Waist-below he is ‘labyrinthine tangle’ rooted with his bones. No one could see him below his shoulder, defying questions and defying godhood’. Plath believes she was exiled from his kingdom and she could only walk in its borders. She remembers her past with him and specifically remembers his ‘shelled bed’. It is only in the last stanza she addresses that man as ‘father’ as she breathes the ‘thick, murderous air’ of exile. She ends the poem stating that she’d rather ‘breathe water’.

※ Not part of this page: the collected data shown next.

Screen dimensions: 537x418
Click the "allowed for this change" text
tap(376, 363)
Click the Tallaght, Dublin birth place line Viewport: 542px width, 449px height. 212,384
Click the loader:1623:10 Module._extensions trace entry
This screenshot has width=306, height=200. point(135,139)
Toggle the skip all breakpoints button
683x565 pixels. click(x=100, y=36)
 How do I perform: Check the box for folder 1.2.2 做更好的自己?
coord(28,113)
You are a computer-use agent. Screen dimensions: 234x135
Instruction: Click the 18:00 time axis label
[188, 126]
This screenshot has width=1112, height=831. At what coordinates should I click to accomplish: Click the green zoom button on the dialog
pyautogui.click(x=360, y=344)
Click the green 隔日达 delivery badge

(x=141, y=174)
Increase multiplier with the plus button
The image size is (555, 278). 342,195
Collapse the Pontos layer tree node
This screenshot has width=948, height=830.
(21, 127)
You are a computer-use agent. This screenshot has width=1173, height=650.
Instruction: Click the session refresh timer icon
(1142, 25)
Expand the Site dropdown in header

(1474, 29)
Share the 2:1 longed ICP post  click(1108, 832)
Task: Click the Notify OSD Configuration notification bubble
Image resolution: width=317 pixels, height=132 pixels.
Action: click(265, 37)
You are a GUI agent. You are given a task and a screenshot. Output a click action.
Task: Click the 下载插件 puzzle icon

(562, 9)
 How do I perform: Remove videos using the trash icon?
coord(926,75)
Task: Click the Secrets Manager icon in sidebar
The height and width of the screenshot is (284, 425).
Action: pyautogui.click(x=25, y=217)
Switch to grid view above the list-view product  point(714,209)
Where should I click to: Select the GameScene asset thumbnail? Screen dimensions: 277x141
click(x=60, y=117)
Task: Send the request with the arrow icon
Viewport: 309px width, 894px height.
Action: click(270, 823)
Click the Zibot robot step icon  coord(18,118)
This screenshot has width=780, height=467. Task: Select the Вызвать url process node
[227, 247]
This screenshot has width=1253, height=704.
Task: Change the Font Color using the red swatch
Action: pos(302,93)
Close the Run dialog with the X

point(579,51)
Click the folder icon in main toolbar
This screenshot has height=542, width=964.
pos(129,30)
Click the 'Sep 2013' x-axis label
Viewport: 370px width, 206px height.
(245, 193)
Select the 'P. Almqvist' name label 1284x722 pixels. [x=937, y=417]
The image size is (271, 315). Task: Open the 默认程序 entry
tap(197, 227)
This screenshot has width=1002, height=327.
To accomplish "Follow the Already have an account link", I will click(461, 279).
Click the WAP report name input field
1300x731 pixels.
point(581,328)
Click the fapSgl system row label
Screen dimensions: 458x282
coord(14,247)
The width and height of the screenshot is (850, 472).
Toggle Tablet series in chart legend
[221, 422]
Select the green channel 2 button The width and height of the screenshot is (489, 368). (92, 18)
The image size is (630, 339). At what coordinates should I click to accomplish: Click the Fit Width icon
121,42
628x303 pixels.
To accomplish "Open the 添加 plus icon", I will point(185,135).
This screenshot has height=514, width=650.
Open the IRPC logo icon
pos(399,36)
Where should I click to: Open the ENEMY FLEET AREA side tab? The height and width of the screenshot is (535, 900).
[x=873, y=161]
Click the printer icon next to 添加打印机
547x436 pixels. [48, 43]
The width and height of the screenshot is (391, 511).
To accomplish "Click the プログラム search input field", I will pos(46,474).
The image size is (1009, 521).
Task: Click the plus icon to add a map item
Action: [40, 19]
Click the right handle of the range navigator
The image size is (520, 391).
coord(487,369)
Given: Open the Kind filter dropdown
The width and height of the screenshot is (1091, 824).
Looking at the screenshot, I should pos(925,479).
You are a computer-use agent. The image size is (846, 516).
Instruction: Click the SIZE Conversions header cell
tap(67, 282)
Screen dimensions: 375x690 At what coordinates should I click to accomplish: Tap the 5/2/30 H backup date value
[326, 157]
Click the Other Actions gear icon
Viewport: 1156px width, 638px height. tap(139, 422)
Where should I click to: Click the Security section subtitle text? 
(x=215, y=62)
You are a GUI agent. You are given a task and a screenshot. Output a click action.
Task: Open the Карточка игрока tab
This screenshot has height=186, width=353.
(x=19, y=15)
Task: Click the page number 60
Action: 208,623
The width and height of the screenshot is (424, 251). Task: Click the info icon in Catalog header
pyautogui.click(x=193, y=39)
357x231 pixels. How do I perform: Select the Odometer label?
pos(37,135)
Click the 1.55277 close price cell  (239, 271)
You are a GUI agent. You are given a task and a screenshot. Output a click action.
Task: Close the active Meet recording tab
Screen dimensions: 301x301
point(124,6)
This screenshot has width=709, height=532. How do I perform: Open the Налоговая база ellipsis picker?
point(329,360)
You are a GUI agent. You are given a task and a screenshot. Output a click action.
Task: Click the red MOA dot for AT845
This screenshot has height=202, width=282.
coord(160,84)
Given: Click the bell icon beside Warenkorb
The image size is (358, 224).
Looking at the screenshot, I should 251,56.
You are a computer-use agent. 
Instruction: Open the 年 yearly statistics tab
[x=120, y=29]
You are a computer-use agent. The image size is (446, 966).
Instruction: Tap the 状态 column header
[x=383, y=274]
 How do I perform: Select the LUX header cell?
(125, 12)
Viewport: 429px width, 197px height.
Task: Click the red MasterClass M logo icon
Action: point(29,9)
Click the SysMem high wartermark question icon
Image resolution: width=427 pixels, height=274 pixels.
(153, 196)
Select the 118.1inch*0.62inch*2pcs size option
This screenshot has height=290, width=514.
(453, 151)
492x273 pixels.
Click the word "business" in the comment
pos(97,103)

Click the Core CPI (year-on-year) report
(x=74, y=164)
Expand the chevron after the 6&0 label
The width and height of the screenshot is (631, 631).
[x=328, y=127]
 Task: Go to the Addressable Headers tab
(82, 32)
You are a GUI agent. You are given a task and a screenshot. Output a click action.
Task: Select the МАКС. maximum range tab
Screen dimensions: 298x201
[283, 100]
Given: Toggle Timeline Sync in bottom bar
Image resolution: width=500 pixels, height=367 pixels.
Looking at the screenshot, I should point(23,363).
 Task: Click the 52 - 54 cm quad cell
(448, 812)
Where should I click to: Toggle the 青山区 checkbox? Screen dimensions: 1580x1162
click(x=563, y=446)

The poem has 15 stanzas with three lines in each stanza. There are no end rhymes making it free verse but the meter is almost same in all the stanzas. However there are a couple of stanzas which has the rhyme scheme ABA. Enjambment is a literary device where the idea of one line ends in the next. There are many enjambments in this poem and one example is

Of the north, to be steered clear

Of, not fathomed.

The words ‘you defy’, ‘white’ ‘rumours’ are used twice and this literary device is anaphora and it gives a lyrical tone to the lines. The title has an alliteration with the beginning letter being’f’. However alliteration is not seen in the poem. Plath was extremely fond of sea and this is reflected in her works. ‘Full Fathom Five’ is an expression of her love for sea and her love and fear of her father, Otto Plath. It is this emotion that made her create her father as the sea god; the poem is emotional and unfathomable.